Consigne:
Rédigez la suite du texte ci-dessous sur l'éducation des filles handicapées au Mali, au Niger et au Burkina Faso, en partant de sa dernière phrase.

Résultats

L'étude a permis de confirmer un certain nombre d'hypothèses et d'apporter les preuves que les filles handicapées sont davantage discriminées face à l’éducation en raison de leur genre et de leur handicap.

L'équipe de recherche a cherché à mieux comprendre l’influence exercée par la religion et les croyances populaires dans l’aboutissement de cette double discrimination.

Lees chercheuses se sont interrogées sur la manière dont le genre, le handicap et l’âge façonnaient les expériences des filles handicapées dans l’accès et le maintien à l’école, ainsi que sur l’existence d’autres facteurs aggravant leur discrimination, les spécificités liées au type et au degré de handicap, et les enjeux liés à leur protection.

Elles ont également essayé de dégager des points communs et des spécificités dans les différents contextes et pays étudiés.


Influence des croyances religieuses et populaires

dans l’éducation des filles handicapées au Mali, Niger et Burkina Faso

Les perceptions et attitudes négatives des familles et de la communauté en général autour du handicap, conditionnées par des croyances populaires et religieuses encore solidement ancrées dans les sociétés ouest-africaines, constituent l’une des barrières les plus importantes à la scolarisation des enfants handicapés, et des filles en particulier.

# Les croyances populaires alimentent une perception négative du handicap, liée au divin et au surnaturel. La perception et le traitement du handicap varient cependant en fonction des groupes ethniques.

# Cette perception négative est accentuée pour certains handicaps sévères (notamment la déficience intellectuelle, les polyhandicapés ou les « enfants-serpents » et les albinos) et au détriment des filles qui sont plus vulnérables aux abus sexuels et plus susceptibles d’être abandonnées ou tuées à la naissance.

Enregistrements fournis:
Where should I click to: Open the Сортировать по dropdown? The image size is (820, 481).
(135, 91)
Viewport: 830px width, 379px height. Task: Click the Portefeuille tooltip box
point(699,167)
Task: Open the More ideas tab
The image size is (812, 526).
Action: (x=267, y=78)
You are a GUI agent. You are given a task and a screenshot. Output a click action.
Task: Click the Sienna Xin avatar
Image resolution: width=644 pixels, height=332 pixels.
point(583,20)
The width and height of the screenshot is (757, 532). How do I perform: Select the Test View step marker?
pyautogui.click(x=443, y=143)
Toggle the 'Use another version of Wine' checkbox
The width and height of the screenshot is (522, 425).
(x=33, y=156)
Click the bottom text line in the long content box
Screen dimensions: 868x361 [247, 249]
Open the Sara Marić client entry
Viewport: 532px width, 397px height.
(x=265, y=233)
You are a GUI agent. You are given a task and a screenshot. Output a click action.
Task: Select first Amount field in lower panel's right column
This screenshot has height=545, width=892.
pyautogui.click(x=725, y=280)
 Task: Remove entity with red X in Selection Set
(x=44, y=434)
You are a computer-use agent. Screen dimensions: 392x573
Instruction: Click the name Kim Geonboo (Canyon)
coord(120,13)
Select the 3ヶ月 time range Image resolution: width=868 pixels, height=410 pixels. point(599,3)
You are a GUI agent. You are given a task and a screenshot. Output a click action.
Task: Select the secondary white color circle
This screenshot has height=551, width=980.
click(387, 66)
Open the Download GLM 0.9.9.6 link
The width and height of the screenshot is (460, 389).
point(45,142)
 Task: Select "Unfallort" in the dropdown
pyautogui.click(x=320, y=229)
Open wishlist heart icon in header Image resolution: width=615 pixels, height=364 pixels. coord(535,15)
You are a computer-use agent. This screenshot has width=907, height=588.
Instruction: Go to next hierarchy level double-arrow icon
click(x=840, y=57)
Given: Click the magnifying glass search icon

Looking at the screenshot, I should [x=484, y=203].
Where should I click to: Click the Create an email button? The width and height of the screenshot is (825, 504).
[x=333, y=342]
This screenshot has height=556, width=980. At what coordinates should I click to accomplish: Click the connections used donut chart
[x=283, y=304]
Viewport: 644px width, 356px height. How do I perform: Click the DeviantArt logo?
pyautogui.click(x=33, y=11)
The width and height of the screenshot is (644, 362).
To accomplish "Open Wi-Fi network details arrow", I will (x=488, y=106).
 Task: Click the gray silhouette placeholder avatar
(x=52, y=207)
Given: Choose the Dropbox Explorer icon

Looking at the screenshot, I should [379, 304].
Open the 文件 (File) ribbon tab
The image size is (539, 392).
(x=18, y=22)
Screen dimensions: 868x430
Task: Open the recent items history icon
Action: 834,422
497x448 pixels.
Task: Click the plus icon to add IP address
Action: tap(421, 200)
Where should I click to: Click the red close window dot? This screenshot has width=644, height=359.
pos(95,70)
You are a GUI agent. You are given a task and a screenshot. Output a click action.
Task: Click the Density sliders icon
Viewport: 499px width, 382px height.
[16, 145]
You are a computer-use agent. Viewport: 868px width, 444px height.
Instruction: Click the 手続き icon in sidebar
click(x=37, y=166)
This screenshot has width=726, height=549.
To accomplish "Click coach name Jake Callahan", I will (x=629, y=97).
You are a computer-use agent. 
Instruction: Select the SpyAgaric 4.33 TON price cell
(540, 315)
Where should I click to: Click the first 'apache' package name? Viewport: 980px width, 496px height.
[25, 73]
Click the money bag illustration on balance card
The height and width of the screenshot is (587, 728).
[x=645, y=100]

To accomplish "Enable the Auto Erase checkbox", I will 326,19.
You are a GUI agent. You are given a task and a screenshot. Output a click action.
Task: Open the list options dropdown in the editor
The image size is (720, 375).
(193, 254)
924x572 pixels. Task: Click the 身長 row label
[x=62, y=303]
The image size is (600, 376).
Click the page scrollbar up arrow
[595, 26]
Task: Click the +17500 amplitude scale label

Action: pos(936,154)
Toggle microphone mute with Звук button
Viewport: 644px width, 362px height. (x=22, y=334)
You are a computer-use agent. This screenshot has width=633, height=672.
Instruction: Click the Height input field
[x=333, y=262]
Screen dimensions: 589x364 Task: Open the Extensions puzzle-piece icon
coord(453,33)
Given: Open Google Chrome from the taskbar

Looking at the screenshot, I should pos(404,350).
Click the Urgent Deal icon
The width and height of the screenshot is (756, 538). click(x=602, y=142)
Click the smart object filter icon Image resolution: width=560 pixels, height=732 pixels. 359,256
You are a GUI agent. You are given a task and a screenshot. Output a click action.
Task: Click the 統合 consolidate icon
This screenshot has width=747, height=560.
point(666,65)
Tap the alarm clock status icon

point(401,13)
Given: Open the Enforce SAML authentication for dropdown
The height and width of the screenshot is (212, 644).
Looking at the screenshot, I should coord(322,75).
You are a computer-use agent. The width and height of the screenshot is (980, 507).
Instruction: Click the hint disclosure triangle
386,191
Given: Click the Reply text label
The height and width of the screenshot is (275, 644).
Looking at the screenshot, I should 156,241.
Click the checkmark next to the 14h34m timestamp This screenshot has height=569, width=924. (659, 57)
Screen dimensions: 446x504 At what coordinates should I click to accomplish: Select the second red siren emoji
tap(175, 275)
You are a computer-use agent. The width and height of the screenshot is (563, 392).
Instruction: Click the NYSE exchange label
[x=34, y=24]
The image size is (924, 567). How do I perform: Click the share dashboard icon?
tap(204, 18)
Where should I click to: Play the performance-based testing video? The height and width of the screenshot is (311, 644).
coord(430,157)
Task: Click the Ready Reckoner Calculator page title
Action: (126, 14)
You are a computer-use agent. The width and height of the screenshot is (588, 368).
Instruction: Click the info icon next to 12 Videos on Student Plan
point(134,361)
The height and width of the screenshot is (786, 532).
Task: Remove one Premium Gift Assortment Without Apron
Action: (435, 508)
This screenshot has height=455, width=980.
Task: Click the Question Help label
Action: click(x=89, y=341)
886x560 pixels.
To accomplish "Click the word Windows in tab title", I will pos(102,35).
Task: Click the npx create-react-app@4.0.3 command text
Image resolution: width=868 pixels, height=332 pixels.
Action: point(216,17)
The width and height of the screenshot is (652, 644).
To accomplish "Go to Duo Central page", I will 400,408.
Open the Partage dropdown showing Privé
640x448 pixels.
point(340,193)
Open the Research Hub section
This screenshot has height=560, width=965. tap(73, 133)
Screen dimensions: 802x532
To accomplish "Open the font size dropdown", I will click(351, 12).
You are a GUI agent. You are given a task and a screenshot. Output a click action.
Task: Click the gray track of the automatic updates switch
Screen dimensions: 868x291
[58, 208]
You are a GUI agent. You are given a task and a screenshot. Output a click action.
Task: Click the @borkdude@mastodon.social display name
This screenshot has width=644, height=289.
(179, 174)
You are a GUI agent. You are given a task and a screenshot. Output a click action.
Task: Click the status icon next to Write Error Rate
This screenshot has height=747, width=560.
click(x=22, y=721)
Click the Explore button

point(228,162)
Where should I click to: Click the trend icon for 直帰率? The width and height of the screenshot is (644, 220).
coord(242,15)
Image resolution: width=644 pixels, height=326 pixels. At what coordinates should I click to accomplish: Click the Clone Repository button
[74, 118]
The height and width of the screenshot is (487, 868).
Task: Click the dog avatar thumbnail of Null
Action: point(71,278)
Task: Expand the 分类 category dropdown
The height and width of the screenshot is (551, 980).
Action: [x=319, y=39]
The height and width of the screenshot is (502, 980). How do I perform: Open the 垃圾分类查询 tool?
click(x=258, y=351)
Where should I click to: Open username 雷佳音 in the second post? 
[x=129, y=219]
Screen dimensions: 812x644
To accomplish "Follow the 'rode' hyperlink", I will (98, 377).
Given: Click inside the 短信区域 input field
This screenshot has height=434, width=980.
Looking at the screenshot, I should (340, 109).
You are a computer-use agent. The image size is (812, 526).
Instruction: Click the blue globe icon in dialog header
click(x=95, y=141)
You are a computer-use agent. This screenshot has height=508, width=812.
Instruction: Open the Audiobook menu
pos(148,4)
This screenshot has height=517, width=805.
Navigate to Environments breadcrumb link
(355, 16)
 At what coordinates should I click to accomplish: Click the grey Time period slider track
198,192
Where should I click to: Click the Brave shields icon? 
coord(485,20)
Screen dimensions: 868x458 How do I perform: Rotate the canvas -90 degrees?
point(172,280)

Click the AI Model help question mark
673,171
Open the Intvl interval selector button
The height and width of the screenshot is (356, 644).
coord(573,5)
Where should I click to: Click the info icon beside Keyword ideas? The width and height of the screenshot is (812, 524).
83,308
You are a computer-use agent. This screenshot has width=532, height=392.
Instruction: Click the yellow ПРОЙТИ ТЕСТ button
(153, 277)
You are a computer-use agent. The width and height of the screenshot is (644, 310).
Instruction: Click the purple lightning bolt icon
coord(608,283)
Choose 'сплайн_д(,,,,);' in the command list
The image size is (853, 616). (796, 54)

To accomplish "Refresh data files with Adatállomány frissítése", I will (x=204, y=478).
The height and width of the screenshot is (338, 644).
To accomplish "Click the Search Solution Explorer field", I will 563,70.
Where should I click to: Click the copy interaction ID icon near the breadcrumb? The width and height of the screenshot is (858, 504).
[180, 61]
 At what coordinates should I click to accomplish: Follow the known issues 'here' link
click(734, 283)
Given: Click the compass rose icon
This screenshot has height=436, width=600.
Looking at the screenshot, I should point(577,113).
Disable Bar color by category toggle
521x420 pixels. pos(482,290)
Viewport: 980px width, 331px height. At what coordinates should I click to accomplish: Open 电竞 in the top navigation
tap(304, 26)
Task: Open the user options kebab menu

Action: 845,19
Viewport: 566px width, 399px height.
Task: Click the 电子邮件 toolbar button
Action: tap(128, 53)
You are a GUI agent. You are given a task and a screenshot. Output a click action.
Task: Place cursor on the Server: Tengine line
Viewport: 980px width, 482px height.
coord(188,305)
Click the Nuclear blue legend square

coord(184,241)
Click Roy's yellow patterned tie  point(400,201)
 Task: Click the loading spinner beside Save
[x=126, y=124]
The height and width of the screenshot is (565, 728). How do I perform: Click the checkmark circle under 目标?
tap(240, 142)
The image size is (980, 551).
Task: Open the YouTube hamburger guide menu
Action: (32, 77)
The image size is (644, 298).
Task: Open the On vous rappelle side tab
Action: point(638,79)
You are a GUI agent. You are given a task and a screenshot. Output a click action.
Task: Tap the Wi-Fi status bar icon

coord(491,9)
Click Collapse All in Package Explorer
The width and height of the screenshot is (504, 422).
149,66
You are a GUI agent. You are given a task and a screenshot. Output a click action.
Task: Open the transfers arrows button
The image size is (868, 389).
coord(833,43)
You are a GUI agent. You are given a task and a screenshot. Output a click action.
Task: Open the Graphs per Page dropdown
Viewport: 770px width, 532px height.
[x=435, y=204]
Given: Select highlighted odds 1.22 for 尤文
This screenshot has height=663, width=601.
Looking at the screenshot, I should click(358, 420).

Réponse attendue:
# Les familles sont à la fois victimes et bourreaux : les membres de la famille (et en particulier les mères) subissent eux-aussi la stigmatisation et sont souvent à l’origine des mauvais traitements infligés aux enfants handicapés.

# Les parents sont particulièrement sensibles aux remèdes des guérisseurs et des tradi-praticiens qui ne font qu’aggraver la santé de leurs enfants

# Les perceptions négatives autour du handicap sont plus du fait des croyances populaires que de la religion en elle-même — que ce soit l’islam ou le christianisme — qui apporte un message de bienveillance et de protection à l’égard des personnes handicapées.

# En revanche, l’islam est généralement associée à une faible participation des femmes à l’école. Certains parents préfèrent l’éducation islamique pour leurs filles car ils craignent que l’éducation moderne (« l’école des Blancs ») ne promeuve des valeurs et des comportements contraires aux normes culturelles.

# Au Burkina Faso, les organisations chrétiennes — catholiques et protestantes — ont été pionnières dans le champ de l’éducation inclusive et dominent toujours ce secteur aujourd’hui. Elles ont tendance à encourager les parents à scolariser leurs filles handicapées en finançant complètement leur prise en charge éducative.

Les discriminations liées à l’intersectionnalité

Genre & Handicap

Dans les trois pays, les garçons et les filles handicapés connaissent des cas similaires d’exclusion sociale à l’école. Toutefois, durant l'étude, les filles handicapées ont été régulièrement signalées comme étant confrontées à une stigmatisation accrue, à un plus grand manque d’opportunités et à une plus grande marginalisation par rapport aux garçons handicapés.

Elles ont notamment moins de chances de recevoir une éducation que les garçons handicapés.

Les filles handicapées sont la dernière des priorités pour l’affectation des ressources limitées.

Let me Decide and Thrive, Plan International

Les facteurs socio-culturels et socio-économiques interviennent de manière significative dans les décisions familiales de ne pas envoyer les filles à l’école ou de les retirer.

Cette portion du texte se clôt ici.